#### Ausgangstext
────

Die Provence ist das grösste und bekannteste Weinbaugebiet für Rosé-Weine. Diese Weine haben hier eine lange Tradition – die Provence gilt als Heimat des Rosé. Die hellen Tropfen werden aus den roten Rebsorten Cinsault, Grenache und Syrah gekeltert. Auf Château Duvivier entsteht nach der Saigneé-Methode die Cuvée des Amis rosé. Diese hat nicht nur bei den Gästen des Châteaus Kultstatus. Aber am besten schmeckt sie halt doch vor Ort zum Sonnenuntergang.
Zu glauben, gute Rosés seien eine Exklusivität Frankreichs, ist aber ein Trugschluss. In weiten Teilen Europas, etwa in Spanien, Portugal und Italien, ziehen Winzer mit ausgezeichneten Rosados und Rosatos nach. Die grosse Nachfrage, die verbesserte Kellertechnik sowie die Selektion der Trauben speziell für Rosé haben die Qualität der Weine in den letzten Jahren europaweit deutlich verbessert. Heute gibt es aus allen wichtigen Weinländern hervorragende Rosé-Weine, die sich auch bestens als Essensbegleiter zu Fisch, Fleisch, Käse und zur asiatischen Küche eignen.

────

#### Bereitgestelltes Material
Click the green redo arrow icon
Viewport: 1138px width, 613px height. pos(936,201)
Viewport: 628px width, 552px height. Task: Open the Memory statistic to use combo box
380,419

────

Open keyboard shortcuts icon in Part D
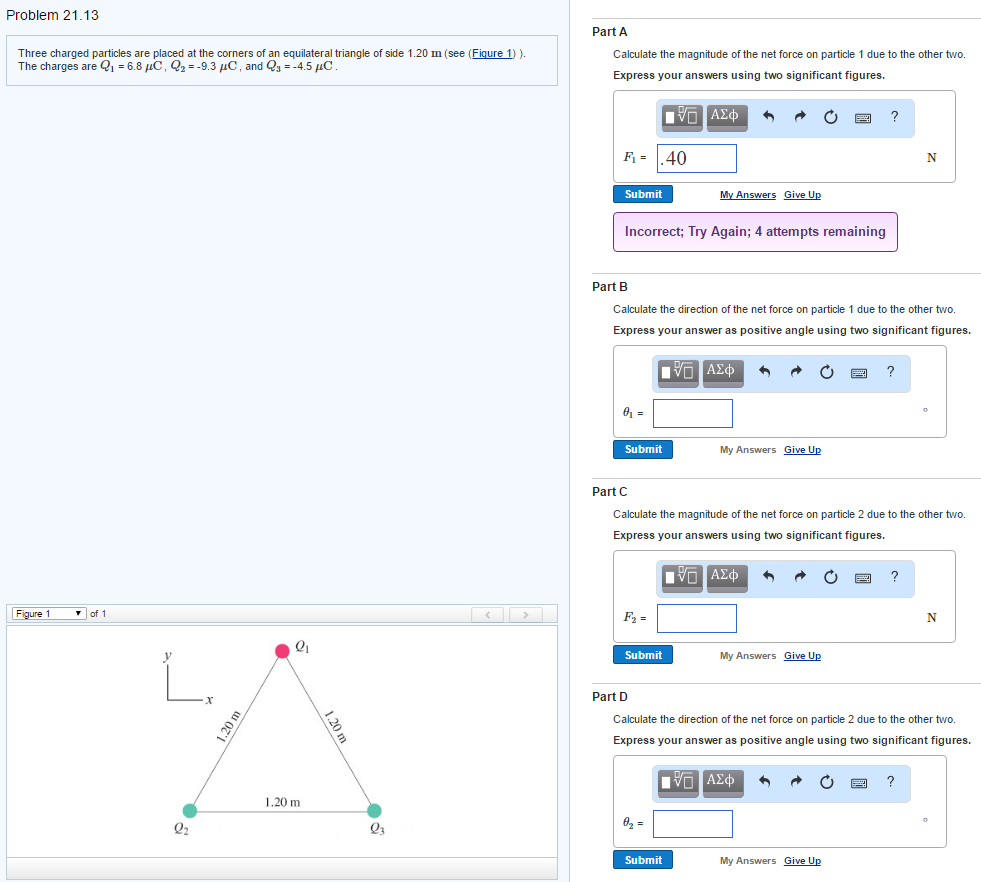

────

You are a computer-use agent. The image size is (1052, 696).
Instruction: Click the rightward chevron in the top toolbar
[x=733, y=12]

────

#### Aufgabenstellung
Führen Sie den Text über Rosé-Weine im Anschluss an seinen letzten Satz weiter. Die Auflistung spielt hierfür keine Rolle.

#### Endergebnis
Auf zwei meiner Lieblings-Rosés ausserhalb Frankreichs möchte ich speziell hinweisen: Der portugiesische Vale de Camelos Rosé, aus der roten Traube Aragonez (Tempranillo) gekeltert, punktet mit seiner reifen Beerenaromatik und seiner kräftigen Struktur und passt bestens zu einem gebratenen Makrelenfilet mit gedünsteten Tomaten und Fenchel. Und der Cantarana von Albet i Noya aus Katalonien ist inzwischen auch ein Klassiker im Delinat-Sortiment. Mit seinen fruchtigen Aromen nach roten Beeren und Zitrusfrüchten erweist er sich nicht nur als perfekter Begleiter für laue Sommerabende auf der Terrasse, sondern auch als vielseitiger Speisebegleiter zu kleinen Häppchen.
Lassen Sie Ihre Baskenmütze getrost im Schrank, und geniessen Sie Rosé-Weine aus ganz Europa, und zwar das ganze Jahr über. Nur gut müssen sie sein. Dafür bürgen unsere Winzer aus ganz Europa.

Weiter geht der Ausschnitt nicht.